Au Nord de Mogador
de William Cliff

critiqué par Débézed, le 6 février 2018
(Besançon - 76 ans)


La note:  étoiles
Empathie poétique
Après avoir pleuré ses amours perdus dans le recueil du même non, William Cliff publie ce nouvel opus dans lequel figurent certains poèmes qui auraient pu être insérés dans le précédent, des strophes tressées pour chanter les éphèbes au corps de rêves.
« buvons pour les adolescents si beaux
qui vole sur la lame vagabonde »
Dans le présent recueil, l’auteur évoque surtout les voyages qui l’on conduit au Nicaragua, à Manhattan, à Mogador, à Agrigente, sur l’Ile d’Elbe et dans bien d’autres lieux encore.
« je me dis « Essayons de partir en voyage
n’importe où pour briser l’apathie de notre âge. » »
Mais le voyage rappelle toujours le pays : Gembloux, entre Bruxelles et Namur, et sa nature si accueillante vers laquelle il faut toujours revenir.
« à tel point qu’il m’est arrivé de me rouler
dans la forêt pour me saouler de sa beauté. »
Le temps des passions est passé, William Cliff revient au bercail pour demander aux hommes de faire preuve de plus grande sagesse et d’oublier la violence inutile.
« hommes nous sommes loups les uns aux autres
au lieu de nous aimer d’un peu plus près »
Il est tellement plus important de pouvoir compter sur son prochain quand on traverse un mauvais gué, qu’il est fort bien venu que celui-ci puisse lui aussi compter sur son voisin en temps voulu.
« Alors on est heureux quand quelqu’un par son aide
nous tire d’une embûche où périssait notre être. »
Ainsi, après avoir perdu de nombreux amours au cours de ses voyages au long cours, vers le soir de sa vie, William Cliff est revenu gambader dans ses campagnes natales pour chanter encore la nature, la paix, la douceur, la tendresse, la beauté et surtout la sagesse et la tolérance dans ce recueil de poésie bien structurée, sans fantaisies inutiles, pleines d’une douce empathie.
Je retourne à l’auteur sous forme d’un clin d’œil cette strophes qui évoque une petite ville proche de chez moi qui a perdu depuis un certains temps le chapeau qui l’a coiffé par erreur pendant quelques années.
« En revenant vers Dôle et parlant à un homme
qui avait pris un brochet, je passai du temps
à écouter son accent plein d’histoire comme
nous en avons tous quand nous prenons notre temps. »
Désormais quand je passerai par Dole, je penserai à ce poème de William Cliff même si je ne pêche pas le brochet.
Un poète voyageur du quotidien 7 étoiles

"Je suis là comme un tas de viande surannée / transpercé par le cri d'un oiseau forcené". William Cliff possède une écriture moderne et évoque des thématiques qui le sont tout autant. Il voyage beaucoup et ses poèmes qui ne sont pas organisés en sections nous promènent de Philadelphie au Lubéron, de Gembloux à Montevideo. C'est ainsi qu'il est question aussi d'avions et de trains. Notre imagination vagabonde à travers le globe en suivant ce poète dont le regard saisit des instants singuliers et plutôt prosaïques qu'il va immortaliser par ces poèmes. Il peut aussi bien évoquer une panne d'électricité que le chant d'un oiseau, des repas ou une mouche sur un excrément ... La banalité devient source d'inspiration et certains sujets du quotidien deviennent matière poétique. Très souvent, ce qui est sale ou laid se voit couché sur papier par le poète. Ce dernier se semble se réaliser que dans le changement et dans le mouvement.

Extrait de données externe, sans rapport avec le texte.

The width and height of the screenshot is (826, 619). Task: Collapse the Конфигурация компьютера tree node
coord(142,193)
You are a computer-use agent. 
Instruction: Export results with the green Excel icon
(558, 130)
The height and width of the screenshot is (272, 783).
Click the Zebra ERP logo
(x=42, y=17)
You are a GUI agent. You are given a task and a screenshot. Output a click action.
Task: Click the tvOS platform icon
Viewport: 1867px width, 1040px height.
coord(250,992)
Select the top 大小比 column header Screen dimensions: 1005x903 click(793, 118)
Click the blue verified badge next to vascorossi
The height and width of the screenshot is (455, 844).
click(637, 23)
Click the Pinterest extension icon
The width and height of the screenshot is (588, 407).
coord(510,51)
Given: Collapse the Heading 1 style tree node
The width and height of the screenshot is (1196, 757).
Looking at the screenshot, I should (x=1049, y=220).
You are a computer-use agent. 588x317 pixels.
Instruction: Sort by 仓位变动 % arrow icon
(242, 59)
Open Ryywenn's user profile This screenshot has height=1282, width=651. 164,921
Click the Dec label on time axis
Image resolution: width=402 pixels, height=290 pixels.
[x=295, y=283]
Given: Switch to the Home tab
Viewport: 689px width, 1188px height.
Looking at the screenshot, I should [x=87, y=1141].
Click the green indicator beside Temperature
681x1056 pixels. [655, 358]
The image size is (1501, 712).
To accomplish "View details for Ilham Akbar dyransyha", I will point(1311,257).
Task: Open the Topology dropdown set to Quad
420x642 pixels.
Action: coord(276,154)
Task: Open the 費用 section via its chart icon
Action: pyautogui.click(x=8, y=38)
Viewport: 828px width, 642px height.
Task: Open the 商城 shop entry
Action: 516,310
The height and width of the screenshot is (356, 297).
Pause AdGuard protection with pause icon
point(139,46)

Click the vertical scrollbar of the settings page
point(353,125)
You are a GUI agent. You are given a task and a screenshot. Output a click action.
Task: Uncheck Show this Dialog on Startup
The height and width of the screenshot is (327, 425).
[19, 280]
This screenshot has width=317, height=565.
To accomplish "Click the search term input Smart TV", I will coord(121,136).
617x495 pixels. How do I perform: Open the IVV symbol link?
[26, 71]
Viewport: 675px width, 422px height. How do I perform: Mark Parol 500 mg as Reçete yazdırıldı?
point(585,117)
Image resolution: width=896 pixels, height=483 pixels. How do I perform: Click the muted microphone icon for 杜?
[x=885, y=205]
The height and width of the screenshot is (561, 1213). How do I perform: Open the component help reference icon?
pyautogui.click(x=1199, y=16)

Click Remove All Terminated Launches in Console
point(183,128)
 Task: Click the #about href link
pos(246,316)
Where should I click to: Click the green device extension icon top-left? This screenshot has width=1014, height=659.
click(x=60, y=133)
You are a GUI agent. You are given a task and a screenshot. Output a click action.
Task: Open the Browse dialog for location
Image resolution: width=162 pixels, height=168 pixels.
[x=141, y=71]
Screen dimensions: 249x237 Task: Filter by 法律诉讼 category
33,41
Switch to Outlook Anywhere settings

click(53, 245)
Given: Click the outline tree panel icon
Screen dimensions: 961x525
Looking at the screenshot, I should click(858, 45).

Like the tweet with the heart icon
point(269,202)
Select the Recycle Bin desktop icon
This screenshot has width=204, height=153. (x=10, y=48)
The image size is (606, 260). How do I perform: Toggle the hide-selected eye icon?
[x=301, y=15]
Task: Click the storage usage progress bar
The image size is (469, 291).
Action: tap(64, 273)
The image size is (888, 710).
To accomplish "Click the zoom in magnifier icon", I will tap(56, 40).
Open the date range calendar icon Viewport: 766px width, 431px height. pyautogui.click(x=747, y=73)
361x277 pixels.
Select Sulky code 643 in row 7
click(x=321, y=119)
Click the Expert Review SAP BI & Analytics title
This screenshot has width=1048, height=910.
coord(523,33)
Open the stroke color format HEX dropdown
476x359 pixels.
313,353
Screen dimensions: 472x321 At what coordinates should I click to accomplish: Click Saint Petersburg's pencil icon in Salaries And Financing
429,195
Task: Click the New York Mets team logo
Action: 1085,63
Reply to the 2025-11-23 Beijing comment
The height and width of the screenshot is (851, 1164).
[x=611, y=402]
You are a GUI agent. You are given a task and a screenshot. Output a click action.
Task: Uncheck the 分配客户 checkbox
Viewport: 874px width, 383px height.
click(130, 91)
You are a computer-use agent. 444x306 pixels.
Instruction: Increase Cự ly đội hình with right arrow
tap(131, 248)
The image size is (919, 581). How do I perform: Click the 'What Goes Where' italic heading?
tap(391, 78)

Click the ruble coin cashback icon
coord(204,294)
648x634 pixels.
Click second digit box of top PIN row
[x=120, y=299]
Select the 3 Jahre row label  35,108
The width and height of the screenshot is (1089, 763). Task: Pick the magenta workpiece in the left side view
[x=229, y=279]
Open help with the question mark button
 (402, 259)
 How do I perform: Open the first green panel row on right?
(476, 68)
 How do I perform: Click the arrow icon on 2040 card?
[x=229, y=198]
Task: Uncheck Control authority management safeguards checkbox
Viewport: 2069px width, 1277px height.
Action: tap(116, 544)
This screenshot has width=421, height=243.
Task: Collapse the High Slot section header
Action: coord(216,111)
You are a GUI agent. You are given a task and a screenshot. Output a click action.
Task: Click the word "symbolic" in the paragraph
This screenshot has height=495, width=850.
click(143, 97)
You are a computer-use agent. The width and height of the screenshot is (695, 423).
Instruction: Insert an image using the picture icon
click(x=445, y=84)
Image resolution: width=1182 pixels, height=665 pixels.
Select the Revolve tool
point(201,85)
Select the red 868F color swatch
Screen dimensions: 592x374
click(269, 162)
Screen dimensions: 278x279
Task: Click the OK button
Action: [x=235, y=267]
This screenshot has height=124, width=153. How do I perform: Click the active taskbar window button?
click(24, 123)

L'écriture est moderne. La ponctuation se fait très rare. Certains poèmes sont réguliers, d'autres témoignent d'une originalité dans leur forme. Parfois on croit reconnaître des sonnets, mais William Cliff en fait rapidement autre chose. Il ne respecte pas forcément les rimes finales et pourtant ses poèmes possèdent une certaine musicalité et du rythme. Le poète ne se censure pas, la sexualité peut aussi être évoquée, du moins certaines rencontres furtives, celles qui ne s'inscrivent pas dans la durée, comme s'il fallait tout le temps partir et ne pas s'attacher. Ses poèmes ne sont pas hermétiques. Ils sont faciles à lire et ont cette veine réaliste qui pourra plaire aux lecteurs.

"J'ai beaucoup promené mon corps dans la nature,
au milieu des bouleaux, des sapins et des ronces,
tout seul je l'étendais dans ses rêves sur l'herbe
et je le répandais, oh ! ça faisait si mal !"

Il y a une certaine oralité dans son écriture. Les phrases enjambent parfois sur la strophe suivante. Le poète est libre et sa langue en témoigne. En le lisant on a l'impression d'entendre sa voix et sa diction.